Don't write your own copy loops when you can use a standard function like memcpy (when the length is known) or strcpy (when it isn't).

Modern compilers treat these as "builtin" functions, so for constant sizes can expand them to a few asm instructions instead of actually setting up a call to the library implementation, which would have to branch on the size and so on. So if you're avoiding memcpy because of the overhead of a library function call for a short copy, don't worry, there won't be one if the length is a compile-time constant.

But even in the unknown / runtime-variable length cases, the library functions will usually be an optimized version hand-written in asm that's much faster (especially for medium to large strings) than anything you can do in pure C, especially for strcpy without undefined behaviour from reading past the end of a buffer.

Your first block of code has a compile-time-constant size (you were able to use sizeof instead of strlen). Your copy loop will actually get recognized by modern compilers as a fixed-size copy, and (if large) turned into an actual call to memcpy, otherwise usually optimized similarly.

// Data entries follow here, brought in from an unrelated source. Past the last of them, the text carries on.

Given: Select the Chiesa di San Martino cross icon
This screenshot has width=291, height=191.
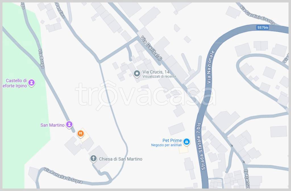Looking at the screenshot, I should pyautogui.click(x=93, y=159).
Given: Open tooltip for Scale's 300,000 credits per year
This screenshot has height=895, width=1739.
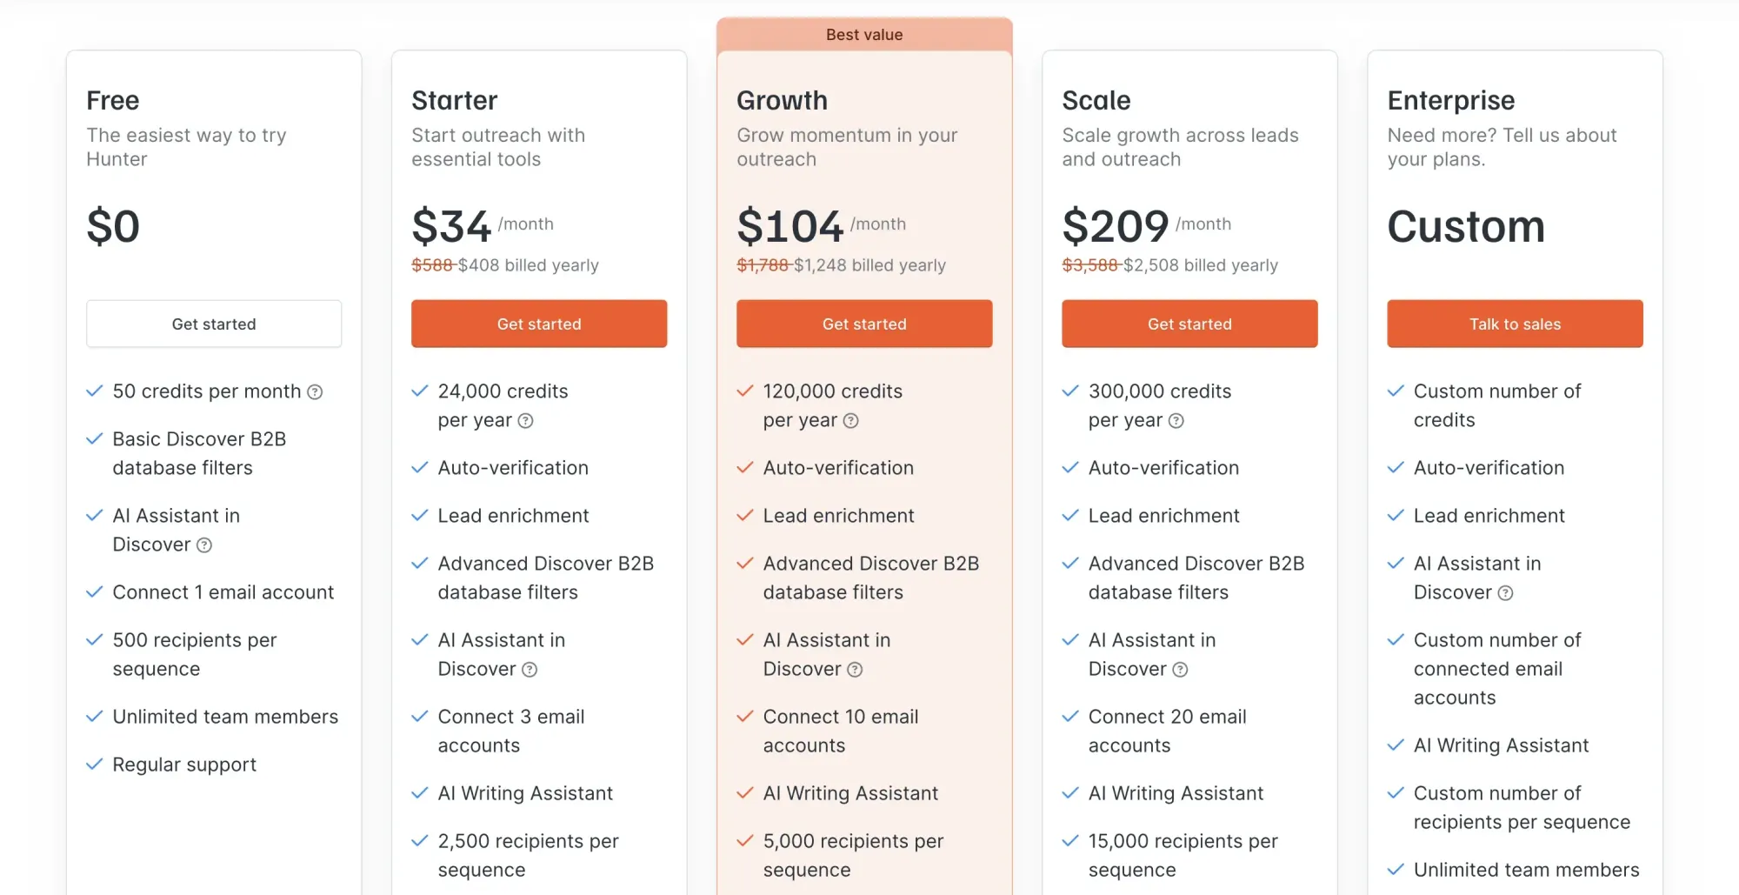Looking at the screenshot, I should point(1177,421).
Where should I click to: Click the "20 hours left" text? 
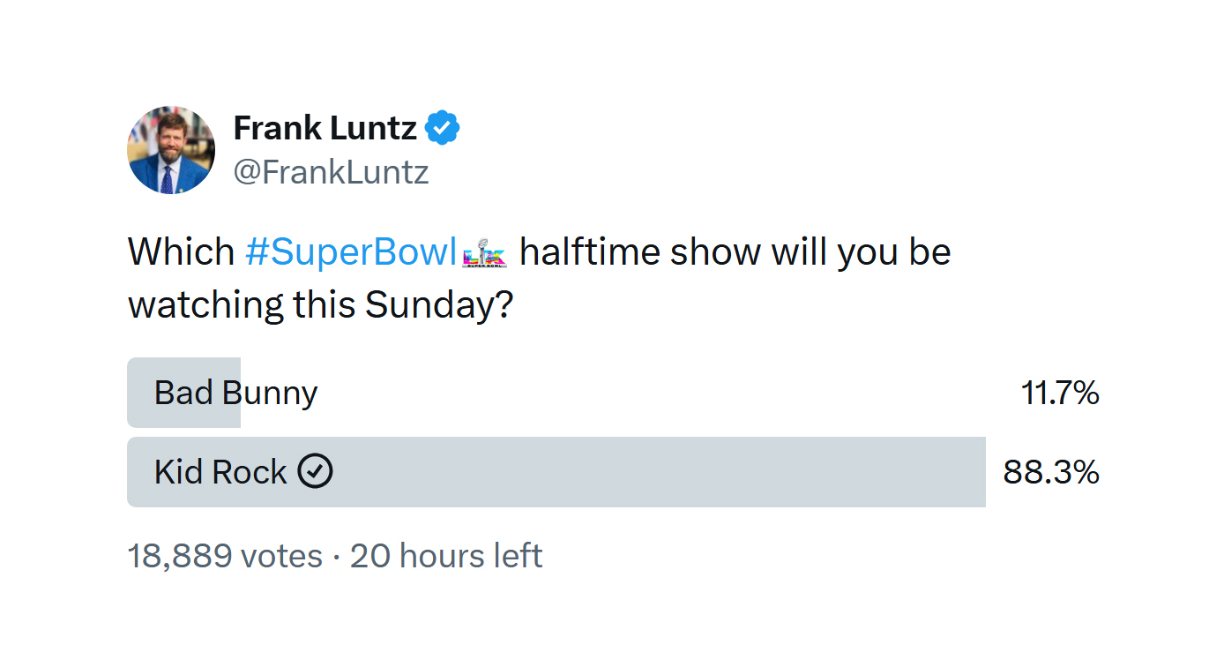[446, 556]
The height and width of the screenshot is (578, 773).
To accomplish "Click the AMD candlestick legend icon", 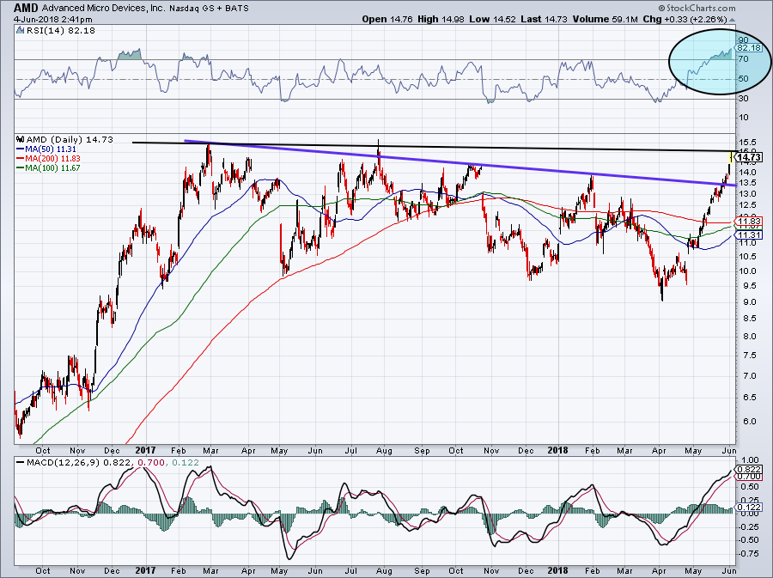I will [x=19, y=139].
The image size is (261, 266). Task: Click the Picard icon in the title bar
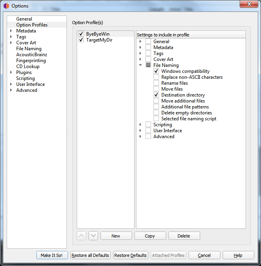[6, 6]
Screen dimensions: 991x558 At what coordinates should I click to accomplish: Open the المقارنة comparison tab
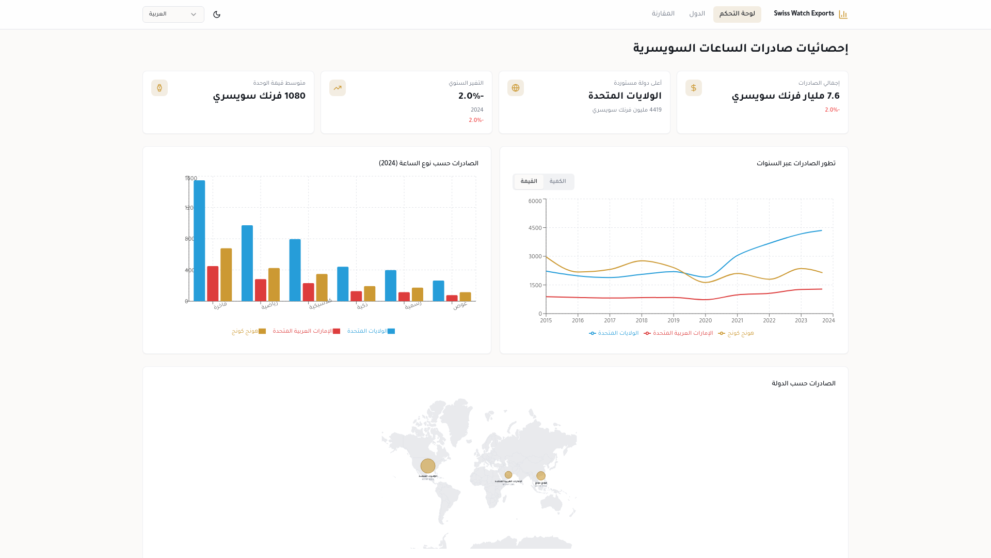click(663, 14)
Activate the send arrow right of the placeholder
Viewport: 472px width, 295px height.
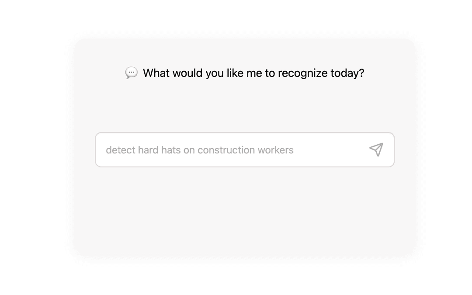click(x=376, y=149)
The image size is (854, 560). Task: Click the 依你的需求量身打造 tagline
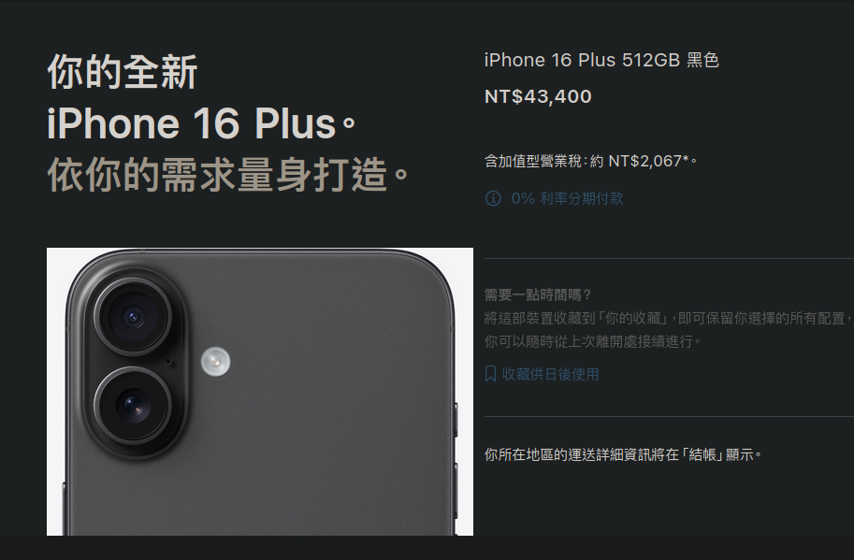coord(227,175)
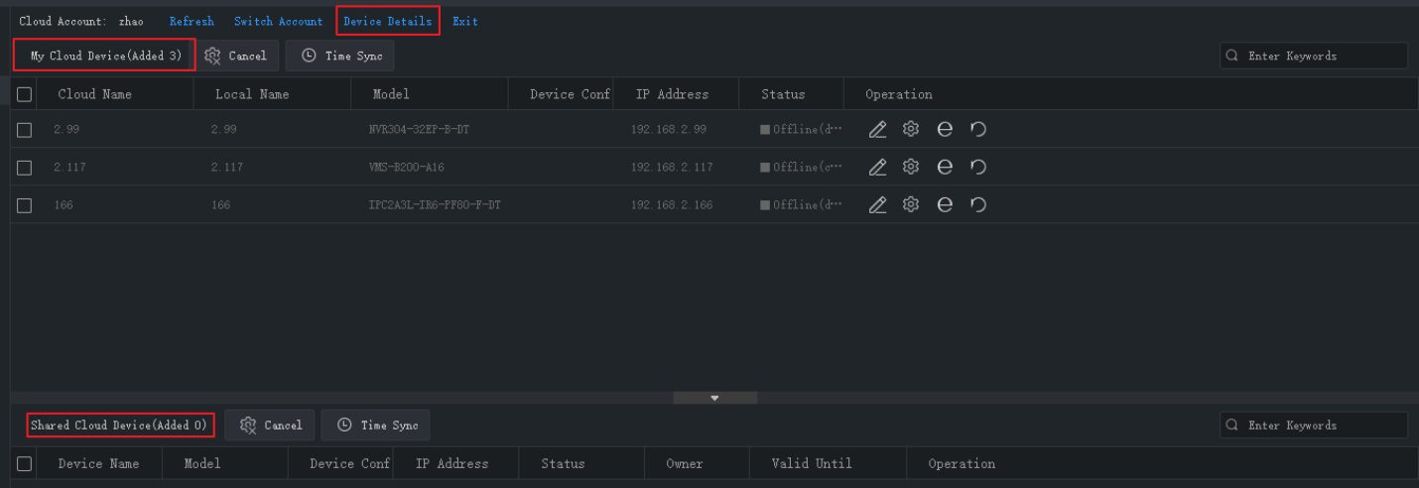Open web browser icon for device 166
The image size is (1419, 488).
(945, 205)
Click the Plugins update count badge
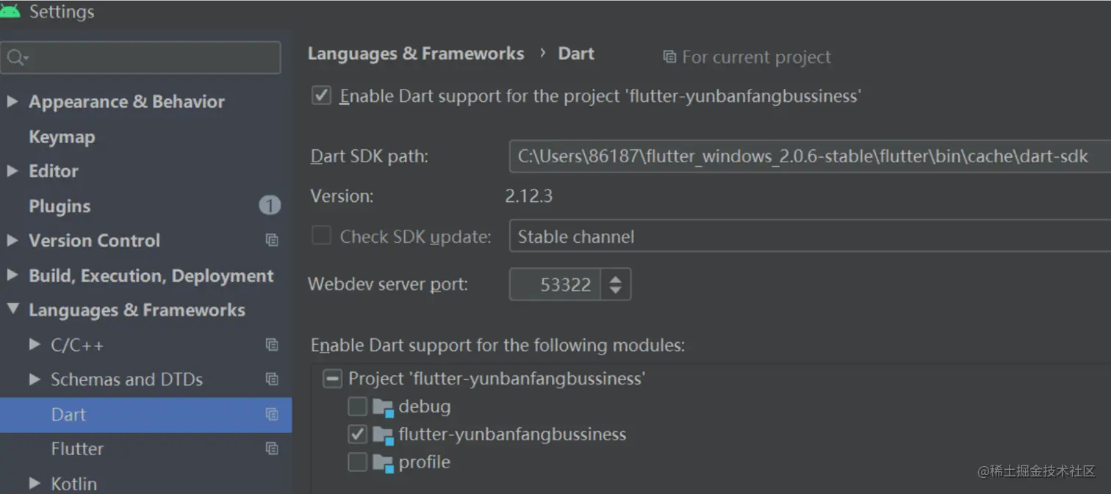This screenshot has height=494, width=1111. coord(270,206)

It doesn't matter how you do the array indexing; optimizing compilers can see through size_t indices or pointers and make good asm for the target platform. See this and this Q&A for examples of how code actually compiles. Remember that CPUs run asm, not C directly.
This example is too small and too simplistic to actually be usable as a benchmark, though. See Idiomatic way of performance evaluation?


Your 2nd way is equivalent to strcpy for an implicit-length string. That's slower because it has to search for the terminating 0 byte, if it wasn't known at compile time after inlining and unrolling the loop.

Especially if you do it by hand like this for non-constant strings; modern gcc/clang are unable to auto-vectorize loops there the program can't calculate the trip-count ahead of the first iteration. i.e. they fail at search loops like strlen and strcpy.

If you actually just call strcpy(dst, src), the compiler will either expand it inline in some efficient way, or emit an actual call to the library function. The libc function uses hand-written asm to do it efficiently as it goes, especially on ISAs like x86 where SIMD can help. For example for x86-64, glibc's AVX2 version (https://code.woboq.org/userspace/glibc/sysdeps/x86_64/multiarch/strcpy-avx2.S.html) should be able to copy 32 bytes per clock cycle for medium-sized copies with source and destination hot in cache, on mainstream CPUs like Zen2 and Skylake.

It seems modern GCC/clang do not recognize this pattern as strcpy the way they recognize memcpy-equivalent loops, so if you want efficient copying for unknown-size C strings, you need to use actual strcpy. (Or better, stpcpy to get a pointer to the end, so you know the string length afterwards, allowing you to use explicit-length stuff instead of the next function also having to scan the string for length.)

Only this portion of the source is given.